# Instrução 1
Coloque numa lista JSON de strings as linhas das entradas, da linha com "At what (x,y)" até a linha com "Looking at the", incluindo as duas, com uma string por linha e sem linhas em branco. Deixe as imagens fora da resposta, por favor.

# Texto fornecido
════
Mary Aune, no vídeo abaixo, explica o que acontece com jovens que têm o desejo de estudar:
As dinâmicas das aulas diferem das demais universidades ao redor do mundo. Na maioria das vezes, os alunos estudam em casa por meio de vídeo-aulas. Esta mesma ex-aluna do Instituto conta que tudo era feito em uma plataforma online. “Tinha um site que continha diferentes aulas para serem estudadas durante o semestre e tudo já era pré-agendado. Sabíamos o que tínhamos de ler e quais exercícios responder. Minha única dificuldade era que, na maioria das vezes, eu tinha que estudar sozinha”, diz.
A universidade não possui prédio pela cidade, não tem um campus, assim como todas as outras. Por isso, as aulas são na casa dos próprios bahá’ís, na cidade Teerã. Costumam acontecer no subsolo das residências dos professores. Por segurança, algumas turmas tinham aulas por quatro dias seguidos. “Todos os alunos ficavam no mesmo local. Comíamos juntos, dormíamos juntos e estudávamos juntos”, conta aluna que preferiu não se identificar por questões de segurança. Houve também o caso do grupo de sete alunos, que chegou a ficar um mês completo no porão da casa de um dos professores. “Como a aula era na casa dele, tínhamos medo de arriscar em ficar entrando e saindo para as aulas”, completa a aluna. O cuidado era extremamente necessário para alunos e professores do BIHE. A qualquer momento, autoridades locais poderiam invadir a aula, levando pessoas para a prisão, quebrando móveis e confiscando aparelhos eletrônicos e documentos oficiais.
Em 1979, o governo iraniano exigiu a expulsão dos jovens matriculados em todas as universidades e faculdades do país. Durante a primeira década dessa sistematizada perseguição, mais de 200 bahá’ís foram executados, centenas foram torturados e ou aprisionados. 35 anos após a insurreição nacional no Irã, a perseguição contra esta minoria religiosa continua a mesma.
Novamente em 2006, o governo enviou uma carta confidencial a 81 universidades, reforçando o pedido da expulsão dos Bahá’ís, caso a crença religiosa se tornasse conhecida. O jornalista de dupla nacionalidade (iraniano e canadense) Maziar Bahari já foi preso no Irã pelas lutas políticas. A prisão que ele ficou é conhecida como Evin e é a mais temida do país. Maziar considera o BIHE um milagre educacional. “Com o avanço da internet no final dos anos 90, aconteceu uma mudança significativa tanto para os bahá’ís quanto para os não-bahá’is ao redor do mundo”, conta Maziar. Com a evolução tecnológica, residentes fora do Irã ganharam a oportunidade de ensinar os jovens bahá’ís iranianos com o método de ensino à distância. No mesmo momento, várias universidades proeminentes incluindo Berkley e Yale, nos Estados Unidos, e Universidade de Toronto, no Canadá, começaram a aceitar os certificados dos estudantes, que antes não eram reconhecidos por instituições internacionais.
════
# Dados brutos
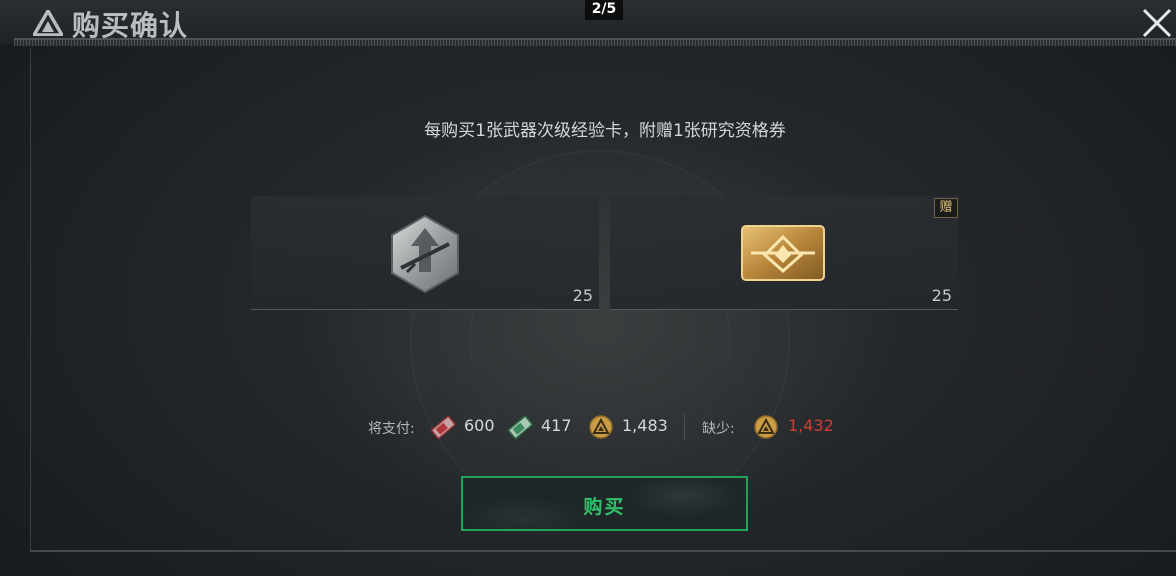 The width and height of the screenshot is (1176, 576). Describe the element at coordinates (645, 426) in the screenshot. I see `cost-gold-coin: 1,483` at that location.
════
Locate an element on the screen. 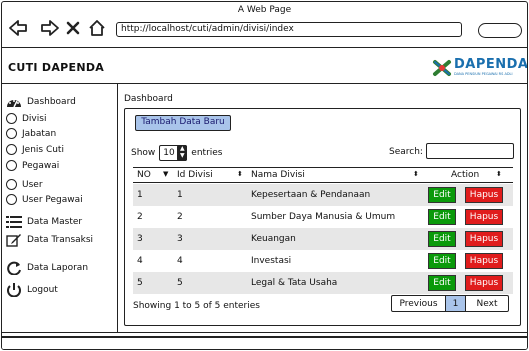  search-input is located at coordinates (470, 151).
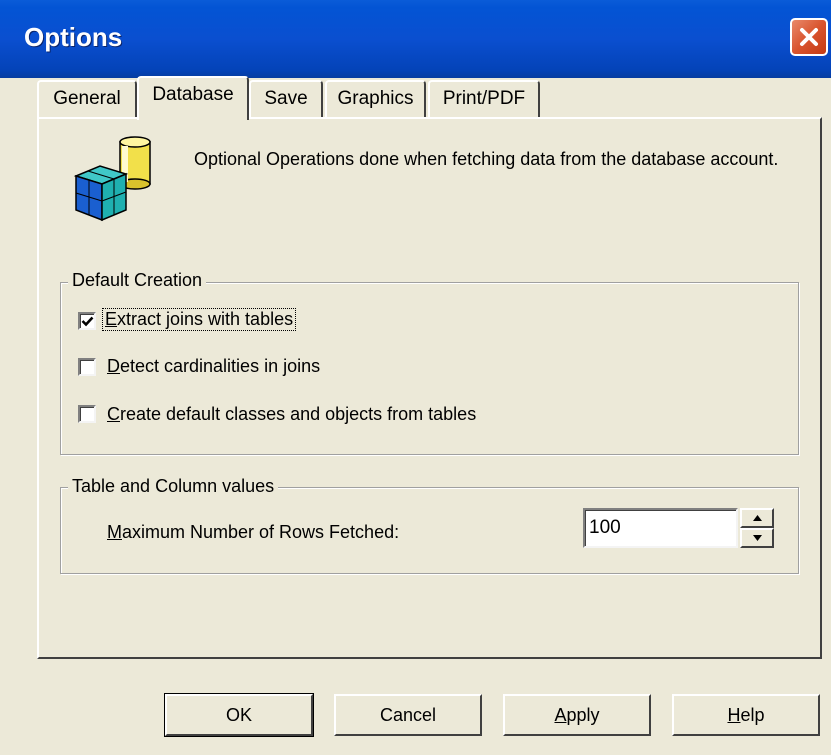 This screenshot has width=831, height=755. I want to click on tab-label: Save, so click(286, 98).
════
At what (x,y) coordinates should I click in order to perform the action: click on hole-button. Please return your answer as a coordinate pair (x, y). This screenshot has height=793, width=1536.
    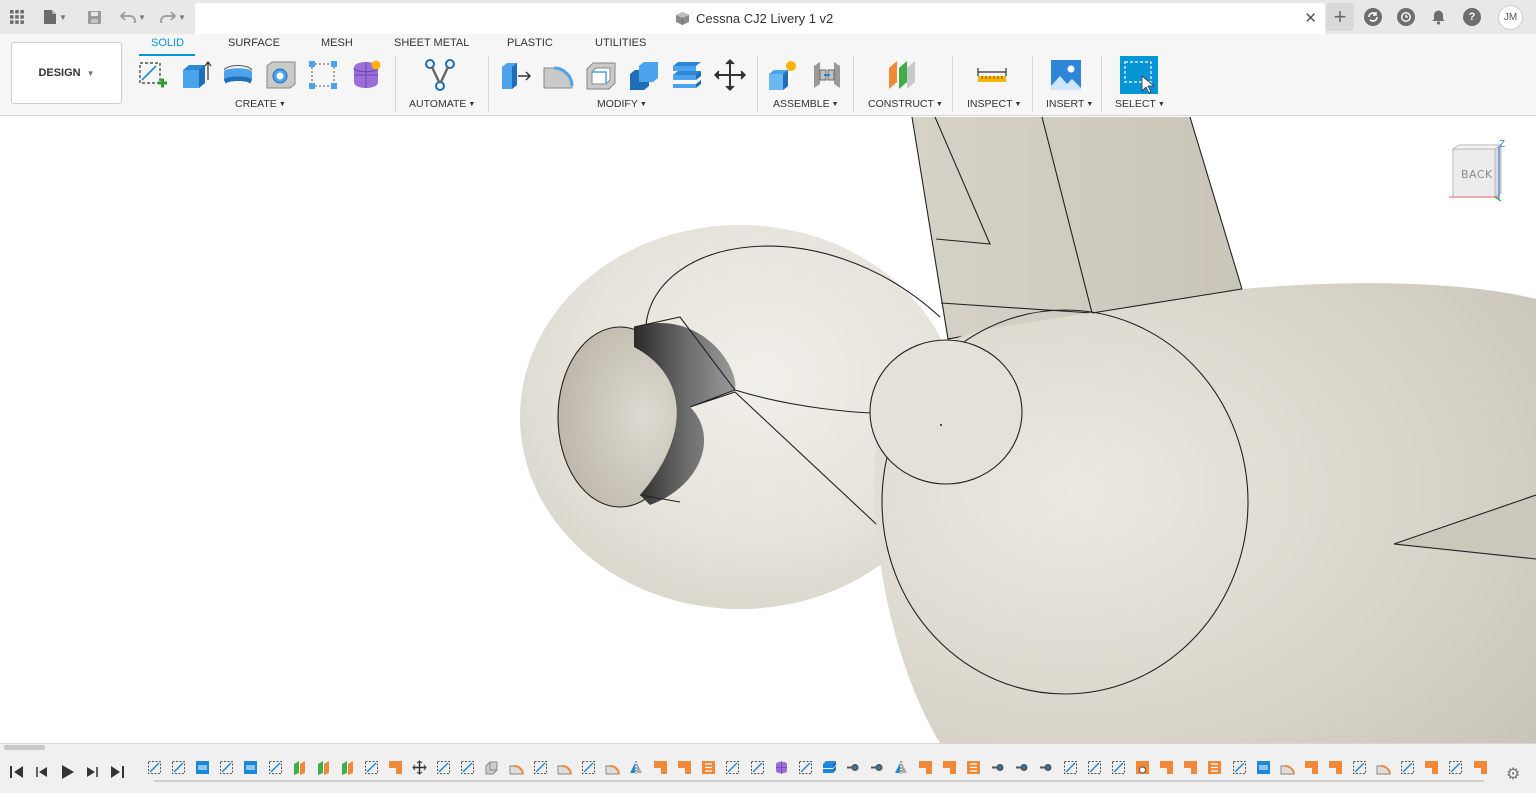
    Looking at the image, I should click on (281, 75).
════
# Instrução 2
Dê a continuação do texto sobre a universidade bahá'í no Irã a partir do ponto em que ele termina.

# Resposta escrita 1
[
  "At what (x,y) coordinates should I click in order to perform the action: click on hole-button. Please return your answer as a coordinate pair (x, y). This screenshot has height=793, width=1536.",
  "    Looking at the image, I should click on (281, 75)."
]

# Resposta escrita 2
Educação Não É Crime
Após 118 dias de confinamento no Irã, Maziar Bahari sabia que não seria mais possível voltar ao país de origem. Em uma última reunião, momentos antes de ser libertado da prisão de Evin, ele escutou as seguintes palavras de seu interrogador: “Se você falar qualquer coisa sobre o que aconteceu na prisão, nós sempre podemos te trazer de volta em um saco, onde quer que você esteja no mundo”. Foi essa sentença verbal e social que fez com que Maziar se inspirasse para contar o que viveu dentro da penitenciária e ajudar aos que permanecem atrás das grades e aos que ainda são oprimidos no Irã.

Com o propósito de chamar a atenção e pressionar o governo iraniano para que se inicie uma mudança imediata nas políticas existentes do país, o jornalista Maziar lançou uma campanha conhecida como “Educação Não é Crime”. O objetivo do projeto arriscado é encorajar universidades ao redor do mundo a aceitares estudantes iranianos Bahá’ís. A campanha foi lançada em 2014 e já tem sentido efeitos pelo mundo.
Segundo a comunidade Bahá’í muros de países como Estados Unidos, Inglaterra e Brasil, serão preenchidos com cores frias e quentes de tintas ou sprays. Grafiteiros de cada país terão sua participação universal com um propósito em comum: usar a arte como um meio de comunicação para apoiar a campanha #PintaAMudança. – se essa parte não for aspas, não dá para colocar.
Em Brasília, Daniel Toys, 24 anos, acredita que o grafite é a linguagem da era atual. “Para os jovens o grafite é um meio de comunicação, uma arte. Batemos o olho e ganhamos uma interpretação”, diz. Por meio do spray de cores quentes, o artista brasiliense procura chamar a atenção das pessoas que andam nas ruas da capital para aprenderem sobre a situação dos bahá’ís do Irã. Esse é um desafio que ele aceitou sem mesmo ter muitas informações a respeito da Fé Bahá’í. “Não conhecia muito da cultura. Foi um aprendizado histórico”, conta. Junto à Comunidade Bahá’í de Brasília, o artista procura um local apropriado para a arte.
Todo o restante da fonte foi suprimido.